The LIF Sensor was designed to provide blend uniformity and end-point detection during blending of powders, as well as for liquid applications.

Natoli Engineering Company, Inc. (St. Charles, MO) has included a Light Induced Fluorescence (LIF) Sensor in its new Tablet Compression Accessories Catalog. The LIF Sensor was designed to provide blend uniformity and end-point detection during blending of powders, as well as for liquid applications.

“Granulation sticking to tablet-compression tooling and other contact surfaces is one of the biggest obstacles in tablet compression today,” says Dale Natoli, the company’s vice president of engineering.

“With the need to increase manufacturing efficiencies while maintaining tablet quality, pharmaceutical companies are favoring direct-compression formulas, which contribute to the sticking issues. The LIF sensor gives tablet manufacturers the capability to ensure blending uniformity prior to tablet production, thus reducing product waste and labor.”

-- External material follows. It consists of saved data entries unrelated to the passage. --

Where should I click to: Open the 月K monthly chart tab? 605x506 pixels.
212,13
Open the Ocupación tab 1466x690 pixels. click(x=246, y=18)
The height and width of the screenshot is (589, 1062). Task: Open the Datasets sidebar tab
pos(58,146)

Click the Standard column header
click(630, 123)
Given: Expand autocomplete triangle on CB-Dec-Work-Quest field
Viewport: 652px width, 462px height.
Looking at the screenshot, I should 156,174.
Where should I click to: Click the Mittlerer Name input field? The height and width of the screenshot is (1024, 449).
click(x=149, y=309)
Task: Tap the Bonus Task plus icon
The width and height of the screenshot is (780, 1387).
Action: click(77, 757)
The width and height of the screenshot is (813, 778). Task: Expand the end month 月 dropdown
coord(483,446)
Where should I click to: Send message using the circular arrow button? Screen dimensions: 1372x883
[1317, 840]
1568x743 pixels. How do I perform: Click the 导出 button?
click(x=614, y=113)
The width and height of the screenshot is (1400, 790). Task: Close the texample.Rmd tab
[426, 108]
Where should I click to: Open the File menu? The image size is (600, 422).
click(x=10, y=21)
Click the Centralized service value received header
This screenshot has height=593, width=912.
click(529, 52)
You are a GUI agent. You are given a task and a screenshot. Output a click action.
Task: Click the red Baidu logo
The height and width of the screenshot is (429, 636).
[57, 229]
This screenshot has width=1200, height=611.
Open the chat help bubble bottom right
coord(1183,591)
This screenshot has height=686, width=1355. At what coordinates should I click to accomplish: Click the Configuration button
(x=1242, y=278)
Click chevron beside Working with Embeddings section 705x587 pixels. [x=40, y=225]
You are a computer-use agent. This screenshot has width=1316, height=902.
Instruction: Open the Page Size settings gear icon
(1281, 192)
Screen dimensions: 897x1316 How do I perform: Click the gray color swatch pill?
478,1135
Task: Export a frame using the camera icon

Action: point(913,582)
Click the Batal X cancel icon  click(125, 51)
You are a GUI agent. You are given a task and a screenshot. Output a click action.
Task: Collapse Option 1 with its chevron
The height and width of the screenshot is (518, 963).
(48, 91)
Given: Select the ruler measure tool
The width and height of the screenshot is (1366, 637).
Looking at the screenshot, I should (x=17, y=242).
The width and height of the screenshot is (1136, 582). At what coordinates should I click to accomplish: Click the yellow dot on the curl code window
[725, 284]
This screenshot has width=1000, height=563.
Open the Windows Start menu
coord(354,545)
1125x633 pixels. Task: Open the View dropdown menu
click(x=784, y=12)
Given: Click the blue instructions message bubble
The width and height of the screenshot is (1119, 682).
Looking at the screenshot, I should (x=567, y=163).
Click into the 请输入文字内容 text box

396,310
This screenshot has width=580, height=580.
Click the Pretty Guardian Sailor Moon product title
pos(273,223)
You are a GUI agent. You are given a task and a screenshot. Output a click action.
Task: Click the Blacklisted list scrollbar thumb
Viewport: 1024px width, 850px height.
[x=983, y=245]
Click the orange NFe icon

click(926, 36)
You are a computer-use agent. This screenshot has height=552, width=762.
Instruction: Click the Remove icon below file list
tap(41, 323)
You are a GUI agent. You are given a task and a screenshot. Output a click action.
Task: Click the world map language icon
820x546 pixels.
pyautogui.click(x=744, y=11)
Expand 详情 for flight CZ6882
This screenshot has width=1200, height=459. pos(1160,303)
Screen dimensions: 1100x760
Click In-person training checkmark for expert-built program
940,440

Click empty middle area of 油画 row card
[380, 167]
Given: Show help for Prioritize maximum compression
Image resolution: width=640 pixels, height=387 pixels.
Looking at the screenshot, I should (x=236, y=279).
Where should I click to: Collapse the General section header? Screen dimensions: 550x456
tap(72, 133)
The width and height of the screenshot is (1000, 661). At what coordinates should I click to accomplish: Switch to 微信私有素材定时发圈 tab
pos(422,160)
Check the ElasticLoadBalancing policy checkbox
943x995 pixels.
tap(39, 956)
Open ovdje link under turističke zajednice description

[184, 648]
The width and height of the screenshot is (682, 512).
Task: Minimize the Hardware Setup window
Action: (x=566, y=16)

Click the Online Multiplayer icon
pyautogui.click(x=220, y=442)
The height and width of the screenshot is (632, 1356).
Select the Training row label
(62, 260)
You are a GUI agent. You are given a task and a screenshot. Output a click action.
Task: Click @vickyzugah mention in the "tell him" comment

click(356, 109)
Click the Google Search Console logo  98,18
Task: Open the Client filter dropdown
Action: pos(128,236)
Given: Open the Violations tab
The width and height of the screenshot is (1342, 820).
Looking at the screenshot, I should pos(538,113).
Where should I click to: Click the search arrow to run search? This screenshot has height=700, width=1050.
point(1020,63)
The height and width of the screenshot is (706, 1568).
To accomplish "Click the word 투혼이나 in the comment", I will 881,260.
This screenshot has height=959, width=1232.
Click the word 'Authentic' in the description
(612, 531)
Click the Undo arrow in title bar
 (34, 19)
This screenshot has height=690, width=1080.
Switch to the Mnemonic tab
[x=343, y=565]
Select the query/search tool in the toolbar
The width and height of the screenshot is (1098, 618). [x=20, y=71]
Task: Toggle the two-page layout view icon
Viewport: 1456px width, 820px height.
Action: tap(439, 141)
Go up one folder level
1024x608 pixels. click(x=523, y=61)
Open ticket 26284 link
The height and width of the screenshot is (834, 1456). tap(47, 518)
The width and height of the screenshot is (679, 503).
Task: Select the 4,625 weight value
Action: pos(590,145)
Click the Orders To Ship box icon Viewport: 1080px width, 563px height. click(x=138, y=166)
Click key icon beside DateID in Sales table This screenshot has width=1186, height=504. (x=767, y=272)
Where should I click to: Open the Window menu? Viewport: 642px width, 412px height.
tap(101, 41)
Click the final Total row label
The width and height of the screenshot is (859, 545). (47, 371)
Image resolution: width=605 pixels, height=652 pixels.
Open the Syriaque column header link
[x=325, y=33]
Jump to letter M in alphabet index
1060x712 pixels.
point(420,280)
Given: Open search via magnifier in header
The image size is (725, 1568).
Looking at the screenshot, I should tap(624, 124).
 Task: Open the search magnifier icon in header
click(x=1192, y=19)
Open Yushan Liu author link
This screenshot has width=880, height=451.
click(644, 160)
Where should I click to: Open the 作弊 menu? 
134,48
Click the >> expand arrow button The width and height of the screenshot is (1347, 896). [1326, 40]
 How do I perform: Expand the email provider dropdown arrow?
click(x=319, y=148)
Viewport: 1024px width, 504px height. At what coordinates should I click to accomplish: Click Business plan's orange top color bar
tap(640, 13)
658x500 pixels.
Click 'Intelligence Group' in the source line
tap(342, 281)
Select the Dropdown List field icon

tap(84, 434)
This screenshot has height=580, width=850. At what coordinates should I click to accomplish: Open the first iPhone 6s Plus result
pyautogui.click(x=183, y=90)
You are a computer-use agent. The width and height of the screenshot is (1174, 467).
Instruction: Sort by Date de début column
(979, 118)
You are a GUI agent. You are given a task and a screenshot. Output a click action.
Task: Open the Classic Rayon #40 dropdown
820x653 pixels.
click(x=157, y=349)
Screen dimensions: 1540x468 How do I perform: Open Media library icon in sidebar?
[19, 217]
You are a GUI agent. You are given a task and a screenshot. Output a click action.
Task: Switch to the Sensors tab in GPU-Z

The LIF Sensor enables real-time monitoring of fluorophore solutes via intrinsic fluorescent sensing in the solid state that the company says has not been previously possible. In addition, the LIF Sensor provides remarkable sensitivity, a wide dynamic range, and low detection limits, resulting in improved product quality by reducing process upsets, lower annual product waste, improved root-cause analysis during manufacturing quality incidents often common within the pharmaceutical industry, improved process efficiency by reducing manufacturing processing time, and improved operator safety via an in-line approach.

Because fluorescence is approximately 1000 times more sensitive than absorbance spectroscopy, the LIF Sensor can accurately measure residual Active Pharmaceutical Ingredients (APIs) in both rinse water and directly on surfaces. This field analysis capability provides near real-time cleaning validation and eliminates the need to swab and send samples to the lab for High Performance Liquid Chromatography (HPLC) analysis, which can take days, or even weeks, the company says.